→ Work instruction
Go through the entries below and tally each line holding the string "computer". Return the number only.

::: Recorded information

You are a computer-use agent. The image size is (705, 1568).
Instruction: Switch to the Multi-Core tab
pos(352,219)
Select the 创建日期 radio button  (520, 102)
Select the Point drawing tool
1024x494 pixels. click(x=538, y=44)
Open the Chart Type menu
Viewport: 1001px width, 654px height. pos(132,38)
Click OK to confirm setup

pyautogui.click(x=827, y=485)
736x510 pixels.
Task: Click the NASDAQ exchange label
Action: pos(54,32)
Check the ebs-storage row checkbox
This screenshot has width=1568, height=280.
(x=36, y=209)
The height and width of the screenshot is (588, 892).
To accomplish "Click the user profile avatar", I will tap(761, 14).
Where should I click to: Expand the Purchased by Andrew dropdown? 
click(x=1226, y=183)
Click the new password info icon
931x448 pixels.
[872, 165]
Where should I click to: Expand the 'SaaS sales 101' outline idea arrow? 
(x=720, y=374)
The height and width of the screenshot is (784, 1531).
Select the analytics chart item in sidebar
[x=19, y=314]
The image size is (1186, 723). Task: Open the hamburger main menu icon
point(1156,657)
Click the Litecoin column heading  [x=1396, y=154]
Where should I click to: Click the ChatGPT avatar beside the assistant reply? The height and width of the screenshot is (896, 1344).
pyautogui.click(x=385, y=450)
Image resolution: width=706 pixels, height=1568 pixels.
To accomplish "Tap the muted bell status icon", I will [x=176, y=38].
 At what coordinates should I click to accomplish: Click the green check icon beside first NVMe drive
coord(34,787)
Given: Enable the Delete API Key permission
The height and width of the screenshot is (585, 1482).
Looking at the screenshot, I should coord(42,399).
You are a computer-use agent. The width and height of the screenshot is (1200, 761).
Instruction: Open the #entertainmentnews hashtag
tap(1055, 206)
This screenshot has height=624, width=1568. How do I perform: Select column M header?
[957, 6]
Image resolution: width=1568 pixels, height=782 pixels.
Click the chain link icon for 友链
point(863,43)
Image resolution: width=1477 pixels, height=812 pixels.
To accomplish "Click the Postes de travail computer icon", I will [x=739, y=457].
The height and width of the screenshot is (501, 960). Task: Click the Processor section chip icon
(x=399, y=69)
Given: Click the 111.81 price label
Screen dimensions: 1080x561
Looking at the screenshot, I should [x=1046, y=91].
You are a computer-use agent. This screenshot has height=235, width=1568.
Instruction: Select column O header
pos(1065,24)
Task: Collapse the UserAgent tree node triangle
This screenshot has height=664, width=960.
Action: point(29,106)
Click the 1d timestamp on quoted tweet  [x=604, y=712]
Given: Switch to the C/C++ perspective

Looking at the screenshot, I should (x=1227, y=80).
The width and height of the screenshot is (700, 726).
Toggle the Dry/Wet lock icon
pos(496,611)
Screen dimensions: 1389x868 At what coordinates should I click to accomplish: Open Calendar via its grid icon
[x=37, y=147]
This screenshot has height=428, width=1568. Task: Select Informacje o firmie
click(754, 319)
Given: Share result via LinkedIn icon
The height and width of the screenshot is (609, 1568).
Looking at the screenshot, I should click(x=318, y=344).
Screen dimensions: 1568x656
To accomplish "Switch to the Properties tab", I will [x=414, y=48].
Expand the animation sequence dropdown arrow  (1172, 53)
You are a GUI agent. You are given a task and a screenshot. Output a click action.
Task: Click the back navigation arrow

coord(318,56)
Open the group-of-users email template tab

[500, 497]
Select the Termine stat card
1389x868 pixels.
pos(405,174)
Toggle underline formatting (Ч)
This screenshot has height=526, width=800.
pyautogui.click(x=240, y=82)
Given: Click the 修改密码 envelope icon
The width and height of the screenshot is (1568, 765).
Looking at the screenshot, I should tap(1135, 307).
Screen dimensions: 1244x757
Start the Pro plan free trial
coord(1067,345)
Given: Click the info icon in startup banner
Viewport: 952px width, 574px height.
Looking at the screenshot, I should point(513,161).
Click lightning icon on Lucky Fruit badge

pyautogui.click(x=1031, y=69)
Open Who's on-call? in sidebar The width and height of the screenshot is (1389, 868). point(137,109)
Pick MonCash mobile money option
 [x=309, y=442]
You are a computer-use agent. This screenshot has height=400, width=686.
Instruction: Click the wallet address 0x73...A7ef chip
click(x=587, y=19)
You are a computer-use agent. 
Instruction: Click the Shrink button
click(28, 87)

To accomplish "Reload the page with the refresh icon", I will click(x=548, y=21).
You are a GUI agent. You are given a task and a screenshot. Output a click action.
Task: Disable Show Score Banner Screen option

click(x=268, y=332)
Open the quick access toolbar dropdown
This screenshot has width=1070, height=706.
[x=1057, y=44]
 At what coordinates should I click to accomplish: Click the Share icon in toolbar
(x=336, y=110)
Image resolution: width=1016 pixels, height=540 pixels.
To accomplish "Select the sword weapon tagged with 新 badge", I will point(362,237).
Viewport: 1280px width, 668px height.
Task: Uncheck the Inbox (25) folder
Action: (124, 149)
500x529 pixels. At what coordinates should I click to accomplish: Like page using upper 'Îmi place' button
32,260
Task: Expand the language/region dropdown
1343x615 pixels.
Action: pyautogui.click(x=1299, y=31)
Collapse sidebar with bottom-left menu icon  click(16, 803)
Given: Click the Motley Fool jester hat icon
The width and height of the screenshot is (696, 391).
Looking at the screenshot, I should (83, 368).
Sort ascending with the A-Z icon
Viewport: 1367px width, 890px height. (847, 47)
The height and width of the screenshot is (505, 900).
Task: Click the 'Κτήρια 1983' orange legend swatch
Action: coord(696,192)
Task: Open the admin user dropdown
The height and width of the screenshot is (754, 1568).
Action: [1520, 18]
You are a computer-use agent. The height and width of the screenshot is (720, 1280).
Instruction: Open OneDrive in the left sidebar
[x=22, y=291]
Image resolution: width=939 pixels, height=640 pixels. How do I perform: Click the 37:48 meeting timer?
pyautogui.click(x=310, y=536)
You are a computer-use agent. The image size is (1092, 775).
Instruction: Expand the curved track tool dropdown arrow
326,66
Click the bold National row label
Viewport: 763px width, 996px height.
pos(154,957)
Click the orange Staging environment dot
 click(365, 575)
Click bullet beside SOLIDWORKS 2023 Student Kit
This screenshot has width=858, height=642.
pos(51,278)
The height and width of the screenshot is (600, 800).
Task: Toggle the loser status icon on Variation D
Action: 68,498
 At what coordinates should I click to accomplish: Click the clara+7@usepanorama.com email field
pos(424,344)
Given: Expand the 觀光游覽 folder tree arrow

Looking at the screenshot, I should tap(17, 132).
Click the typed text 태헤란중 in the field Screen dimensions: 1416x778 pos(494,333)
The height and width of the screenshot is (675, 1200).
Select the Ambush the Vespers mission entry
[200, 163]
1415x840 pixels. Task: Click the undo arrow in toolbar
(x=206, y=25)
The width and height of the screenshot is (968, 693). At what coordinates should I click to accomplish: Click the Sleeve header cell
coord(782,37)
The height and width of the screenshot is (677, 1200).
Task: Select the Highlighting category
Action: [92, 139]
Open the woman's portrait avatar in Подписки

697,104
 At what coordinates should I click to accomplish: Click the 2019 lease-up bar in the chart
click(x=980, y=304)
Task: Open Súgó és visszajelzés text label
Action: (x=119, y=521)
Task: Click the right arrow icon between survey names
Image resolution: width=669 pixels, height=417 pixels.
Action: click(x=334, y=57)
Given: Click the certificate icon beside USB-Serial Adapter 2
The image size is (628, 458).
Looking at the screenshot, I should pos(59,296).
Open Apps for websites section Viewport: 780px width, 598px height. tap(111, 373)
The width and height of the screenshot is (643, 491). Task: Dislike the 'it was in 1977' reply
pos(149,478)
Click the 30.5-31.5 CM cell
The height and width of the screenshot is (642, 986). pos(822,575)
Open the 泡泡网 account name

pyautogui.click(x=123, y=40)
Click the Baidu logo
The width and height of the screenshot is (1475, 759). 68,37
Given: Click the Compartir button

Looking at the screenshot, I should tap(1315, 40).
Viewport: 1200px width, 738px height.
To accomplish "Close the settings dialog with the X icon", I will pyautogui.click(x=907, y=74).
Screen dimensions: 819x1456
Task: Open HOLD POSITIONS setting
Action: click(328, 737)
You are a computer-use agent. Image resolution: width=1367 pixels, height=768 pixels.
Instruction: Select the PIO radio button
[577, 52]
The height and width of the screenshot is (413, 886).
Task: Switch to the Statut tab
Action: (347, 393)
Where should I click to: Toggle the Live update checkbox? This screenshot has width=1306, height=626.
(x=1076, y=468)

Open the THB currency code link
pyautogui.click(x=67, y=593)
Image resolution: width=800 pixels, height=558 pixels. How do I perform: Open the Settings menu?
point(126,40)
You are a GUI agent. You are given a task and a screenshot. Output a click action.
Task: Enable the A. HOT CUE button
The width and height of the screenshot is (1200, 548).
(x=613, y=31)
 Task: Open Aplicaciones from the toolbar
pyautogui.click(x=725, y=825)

::::::

→ Answer for this exercise
9